### Challenge
Please copy everything in the Kubernetes forum thread from "When one server" down to "the load balancer." word for word.

### Extract provided
══════

We've stood up some test databases and mucked around with some complex pipelines that involve a lot of ebs snapshotting and copying, but we still use RDS and managed elasticsearch so migrations just happen during app pipelines.

[-]

nekokattt@reddit

Why would it? This is literally what the blue green deployment model is designed to address.

[-]

youngviking@reddit

If your k8s deployments aren't easily replicable, then I fear you have done something wrong. Also, cluster management tools exist (e.g. rancher), but most people are probably just using something like EKS anyway.

[-]

SittingWave@reddit

When one server goes down, it’s taken out back, shot, and replaced on the line.

yes but do we get hamburgers out of the dead server?

[-]

Malforus@reddit

This is why when my team was forced to deploy a shiny new app on eks the POC included the terraform to recreate the instance.

You can swap between clusters by just turning on the second cluster syncing the database and swapping the load balancer.

Or if you can eat 3 min of downtime taint the cluster and recreate.

[-]

theophilius@reddit

How do you handle swapping traffic between new/old clusters in an automated, repeatable way?

[-]

Main-Drag-4975@reddit

DNS and load balancing tooling appropriately sized and tuned for your use case, same as it’s been for decades.

[-]

theophilius@reddit

I assume also something like Argo? Otherwise redeploying applications to the new cluster would be a pain

[-]

syklemil@reddit

Yeah, you need some variant of gitops. Doesn't necessarily have to be argo. But you do want a pretty complete picture in revision control; anything not in it is basically cobwebs left with the old house. If those cobwebs contain stuff like image tags you're gonna have a bad time.

[-]

raze4daze@reddit

Corporations are more than welcome to fund an entity that maintains LTS for Kubernetes.

Most corporations “just” want a stable, secure, and MIT (or similar) license for any software they depend on. How convenient.

[-]

Reverent@reddit

Realistically, businesses need to factor upgrade cycles into their total cost of ownership.

══════

### Stored rows
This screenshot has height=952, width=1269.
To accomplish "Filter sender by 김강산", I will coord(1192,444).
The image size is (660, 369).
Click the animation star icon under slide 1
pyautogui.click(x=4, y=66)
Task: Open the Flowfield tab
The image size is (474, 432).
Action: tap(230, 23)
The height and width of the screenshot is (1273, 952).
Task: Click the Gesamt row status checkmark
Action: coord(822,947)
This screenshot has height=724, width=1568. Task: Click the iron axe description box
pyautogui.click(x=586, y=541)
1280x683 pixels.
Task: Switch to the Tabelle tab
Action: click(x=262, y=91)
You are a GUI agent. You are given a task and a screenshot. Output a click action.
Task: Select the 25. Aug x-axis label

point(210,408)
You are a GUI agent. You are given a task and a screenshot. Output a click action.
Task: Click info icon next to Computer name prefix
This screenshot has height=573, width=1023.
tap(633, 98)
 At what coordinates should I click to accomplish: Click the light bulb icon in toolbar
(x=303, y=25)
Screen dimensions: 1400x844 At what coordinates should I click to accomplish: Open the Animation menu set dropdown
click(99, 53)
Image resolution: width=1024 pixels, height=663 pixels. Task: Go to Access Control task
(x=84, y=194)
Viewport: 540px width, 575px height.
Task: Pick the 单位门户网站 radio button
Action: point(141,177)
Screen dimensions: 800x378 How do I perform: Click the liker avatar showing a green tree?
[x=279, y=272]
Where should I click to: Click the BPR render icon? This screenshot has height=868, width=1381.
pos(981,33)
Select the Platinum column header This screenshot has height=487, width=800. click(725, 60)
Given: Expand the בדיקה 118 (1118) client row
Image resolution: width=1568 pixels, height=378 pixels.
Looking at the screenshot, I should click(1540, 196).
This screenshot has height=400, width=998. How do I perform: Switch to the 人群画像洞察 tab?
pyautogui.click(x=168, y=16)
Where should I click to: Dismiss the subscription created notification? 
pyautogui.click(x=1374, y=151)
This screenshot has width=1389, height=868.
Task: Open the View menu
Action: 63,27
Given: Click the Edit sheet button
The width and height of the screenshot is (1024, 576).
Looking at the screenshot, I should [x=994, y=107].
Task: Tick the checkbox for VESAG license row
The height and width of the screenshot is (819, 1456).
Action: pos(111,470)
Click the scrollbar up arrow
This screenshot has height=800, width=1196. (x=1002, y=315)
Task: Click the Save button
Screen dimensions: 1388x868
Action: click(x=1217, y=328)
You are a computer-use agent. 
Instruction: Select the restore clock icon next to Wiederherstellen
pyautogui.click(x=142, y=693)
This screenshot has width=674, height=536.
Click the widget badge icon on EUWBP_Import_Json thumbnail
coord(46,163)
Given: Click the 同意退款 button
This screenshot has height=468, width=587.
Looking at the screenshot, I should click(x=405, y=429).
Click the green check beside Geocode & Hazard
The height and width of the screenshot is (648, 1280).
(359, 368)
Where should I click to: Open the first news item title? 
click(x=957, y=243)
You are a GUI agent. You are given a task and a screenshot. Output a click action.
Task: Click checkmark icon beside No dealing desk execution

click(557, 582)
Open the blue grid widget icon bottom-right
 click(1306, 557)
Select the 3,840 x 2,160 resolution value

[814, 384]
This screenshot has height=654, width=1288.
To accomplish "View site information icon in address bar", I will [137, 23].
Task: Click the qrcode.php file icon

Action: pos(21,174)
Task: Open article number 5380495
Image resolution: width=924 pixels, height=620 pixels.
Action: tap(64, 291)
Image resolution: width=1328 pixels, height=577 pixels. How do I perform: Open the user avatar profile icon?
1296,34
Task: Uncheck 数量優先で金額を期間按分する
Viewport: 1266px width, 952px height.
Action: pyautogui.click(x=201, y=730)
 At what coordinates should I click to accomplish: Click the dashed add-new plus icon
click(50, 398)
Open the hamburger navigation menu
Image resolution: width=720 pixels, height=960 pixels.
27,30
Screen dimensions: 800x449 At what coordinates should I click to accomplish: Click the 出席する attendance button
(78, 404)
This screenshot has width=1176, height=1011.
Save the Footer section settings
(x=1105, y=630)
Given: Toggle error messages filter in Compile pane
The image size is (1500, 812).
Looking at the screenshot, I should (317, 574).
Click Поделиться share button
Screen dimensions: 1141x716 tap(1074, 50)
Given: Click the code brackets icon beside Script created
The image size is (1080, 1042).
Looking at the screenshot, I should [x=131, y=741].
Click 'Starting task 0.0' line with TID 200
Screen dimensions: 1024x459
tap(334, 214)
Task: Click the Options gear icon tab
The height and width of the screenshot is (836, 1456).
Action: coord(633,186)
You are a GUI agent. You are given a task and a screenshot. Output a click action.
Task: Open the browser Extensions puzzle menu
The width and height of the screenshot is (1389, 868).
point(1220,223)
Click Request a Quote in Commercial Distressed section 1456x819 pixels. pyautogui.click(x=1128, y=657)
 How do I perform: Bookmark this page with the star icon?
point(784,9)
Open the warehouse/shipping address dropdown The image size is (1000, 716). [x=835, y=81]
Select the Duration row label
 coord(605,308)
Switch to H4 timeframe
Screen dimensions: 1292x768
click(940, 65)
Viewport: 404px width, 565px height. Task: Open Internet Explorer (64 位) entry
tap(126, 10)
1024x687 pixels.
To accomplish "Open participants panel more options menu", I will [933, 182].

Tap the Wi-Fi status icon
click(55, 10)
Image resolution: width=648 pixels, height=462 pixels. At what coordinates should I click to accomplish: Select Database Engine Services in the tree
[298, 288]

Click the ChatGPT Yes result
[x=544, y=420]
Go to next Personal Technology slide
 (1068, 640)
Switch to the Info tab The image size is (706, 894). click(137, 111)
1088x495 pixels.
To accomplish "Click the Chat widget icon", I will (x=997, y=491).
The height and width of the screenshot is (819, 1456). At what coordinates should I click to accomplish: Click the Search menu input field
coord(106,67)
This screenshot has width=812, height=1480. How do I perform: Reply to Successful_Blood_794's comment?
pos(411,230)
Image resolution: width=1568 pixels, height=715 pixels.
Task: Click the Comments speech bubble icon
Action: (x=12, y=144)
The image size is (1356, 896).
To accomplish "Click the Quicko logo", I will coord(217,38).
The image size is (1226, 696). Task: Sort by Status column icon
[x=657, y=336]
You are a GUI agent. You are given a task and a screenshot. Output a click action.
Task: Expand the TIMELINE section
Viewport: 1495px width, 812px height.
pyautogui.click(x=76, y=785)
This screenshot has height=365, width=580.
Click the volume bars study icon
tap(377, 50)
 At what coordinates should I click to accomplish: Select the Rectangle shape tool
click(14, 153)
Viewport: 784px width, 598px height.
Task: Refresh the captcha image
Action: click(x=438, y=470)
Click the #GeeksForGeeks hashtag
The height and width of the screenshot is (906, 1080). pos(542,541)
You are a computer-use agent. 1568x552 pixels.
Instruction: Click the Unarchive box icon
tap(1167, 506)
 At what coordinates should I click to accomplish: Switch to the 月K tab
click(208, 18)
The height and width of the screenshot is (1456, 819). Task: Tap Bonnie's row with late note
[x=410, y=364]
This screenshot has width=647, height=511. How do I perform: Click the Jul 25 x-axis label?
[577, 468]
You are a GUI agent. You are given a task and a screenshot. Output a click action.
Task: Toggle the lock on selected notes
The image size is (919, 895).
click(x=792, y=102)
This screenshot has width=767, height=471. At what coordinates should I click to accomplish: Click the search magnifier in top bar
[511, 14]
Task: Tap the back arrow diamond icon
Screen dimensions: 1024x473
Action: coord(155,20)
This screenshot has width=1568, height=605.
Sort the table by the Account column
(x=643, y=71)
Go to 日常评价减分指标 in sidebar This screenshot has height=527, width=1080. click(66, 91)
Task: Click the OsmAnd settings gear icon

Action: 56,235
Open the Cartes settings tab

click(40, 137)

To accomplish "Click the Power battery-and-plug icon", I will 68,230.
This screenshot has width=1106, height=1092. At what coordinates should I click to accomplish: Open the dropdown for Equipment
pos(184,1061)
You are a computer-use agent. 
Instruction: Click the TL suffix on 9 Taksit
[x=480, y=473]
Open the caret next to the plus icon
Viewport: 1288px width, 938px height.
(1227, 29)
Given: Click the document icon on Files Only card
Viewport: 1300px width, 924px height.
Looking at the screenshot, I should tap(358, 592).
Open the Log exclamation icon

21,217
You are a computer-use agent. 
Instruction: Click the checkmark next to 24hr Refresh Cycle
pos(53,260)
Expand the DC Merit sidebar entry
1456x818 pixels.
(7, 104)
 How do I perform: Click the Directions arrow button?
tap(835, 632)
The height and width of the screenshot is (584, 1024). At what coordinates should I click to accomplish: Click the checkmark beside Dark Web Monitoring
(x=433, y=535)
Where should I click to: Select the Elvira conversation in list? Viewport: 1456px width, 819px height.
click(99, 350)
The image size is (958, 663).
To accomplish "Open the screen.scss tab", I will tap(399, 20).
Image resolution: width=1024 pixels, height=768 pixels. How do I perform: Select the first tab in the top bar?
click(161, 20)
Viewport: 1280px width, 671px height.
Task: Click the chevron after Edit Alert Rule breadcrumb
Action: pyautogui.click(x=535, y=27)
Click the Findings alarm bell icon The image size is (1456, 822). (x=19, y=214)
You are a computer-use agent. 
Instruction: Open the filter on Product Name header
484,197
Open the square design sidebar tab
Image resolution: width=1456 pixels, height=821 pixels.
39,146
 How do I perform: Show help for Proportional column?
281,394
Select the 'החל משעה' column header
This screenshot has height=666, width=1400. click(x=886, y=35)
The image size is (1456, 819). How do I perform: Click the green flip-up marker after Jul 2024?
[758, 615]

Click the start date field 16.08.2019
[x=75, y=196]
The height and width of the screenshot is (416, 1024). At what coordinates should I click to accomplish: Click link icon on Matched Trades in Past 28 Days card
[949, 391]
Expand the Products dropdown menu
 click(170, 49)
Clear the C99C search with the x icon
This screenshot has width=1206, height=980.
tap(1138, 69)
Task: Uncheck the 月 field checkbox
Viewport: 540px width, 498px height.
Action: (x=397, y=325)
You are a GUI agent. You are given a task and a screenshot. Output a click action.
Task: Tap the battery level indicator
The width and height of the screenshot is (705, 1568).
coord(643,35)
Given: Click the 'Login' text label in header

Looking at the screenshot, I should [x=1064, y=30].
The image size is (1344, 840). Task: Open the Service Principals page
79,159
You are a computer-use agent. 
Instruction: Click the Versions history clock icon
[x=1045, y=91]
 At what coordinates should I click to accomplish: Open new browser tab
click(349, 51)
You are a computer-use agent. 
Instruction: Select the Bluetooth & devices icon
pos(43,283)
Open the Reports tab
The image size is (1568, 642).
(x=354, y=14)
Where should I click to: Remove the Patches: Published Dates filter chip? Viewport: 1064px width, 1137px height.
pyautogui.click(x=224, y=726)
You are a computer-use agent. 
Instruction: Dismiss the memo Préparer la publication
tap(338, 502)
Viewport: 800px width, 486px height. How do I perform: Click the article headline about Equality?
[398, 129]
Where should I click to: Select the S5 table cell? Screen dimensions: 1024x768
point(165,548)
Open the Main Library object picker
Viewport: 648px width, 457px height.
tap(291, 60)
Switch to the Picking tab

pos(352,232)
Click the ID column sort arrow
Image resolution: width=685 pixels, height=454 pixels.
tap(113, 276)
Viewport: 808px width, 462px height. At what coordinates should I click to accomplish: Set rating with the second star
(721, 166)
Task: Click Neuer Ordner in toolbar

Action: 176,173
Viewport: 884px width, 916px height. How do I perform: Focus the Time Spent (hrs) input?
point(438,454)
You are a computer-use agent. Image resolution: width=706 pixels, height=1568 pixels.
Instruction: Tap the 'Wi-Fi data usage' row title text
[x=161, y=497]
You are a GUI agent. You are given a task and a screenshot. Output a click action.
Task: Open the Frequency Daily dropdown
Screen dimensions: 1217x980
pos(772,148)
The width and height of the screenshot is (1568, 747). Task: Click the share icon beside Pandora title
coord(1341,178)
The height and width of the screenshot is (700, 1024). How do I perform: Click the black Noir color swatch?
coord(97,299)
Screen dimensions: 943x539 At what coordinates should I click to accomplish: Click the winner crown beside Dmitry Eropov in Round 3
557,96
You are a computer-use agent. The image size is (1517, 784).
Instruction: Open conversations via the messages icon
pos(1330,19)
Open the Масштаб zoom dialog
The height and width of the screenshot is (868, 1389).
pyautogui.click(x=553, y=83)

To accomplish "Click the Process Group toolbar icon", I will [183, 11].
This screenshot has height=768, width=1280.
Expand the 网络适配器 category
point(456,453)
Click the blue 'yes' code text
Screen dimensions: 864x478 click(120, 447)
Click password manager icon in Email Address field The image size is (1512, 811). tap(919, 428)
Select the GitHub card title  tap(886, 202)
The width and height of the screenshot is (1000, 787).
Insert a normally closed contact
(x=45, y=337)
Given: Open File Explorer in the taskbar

══════

### Final answer
When one server goes down, it’s taken out back, shot, and replaced on the line.

yes but do we get hamburgers out of the dead server?

[-]

Malforus@reddit

This is why when my team was forced to deploy a shiny new app on eks the POC included the terraform to recreate the instance.

You can swap between clusters by just turning on the second cluster syncing the database and swapping the load balancer.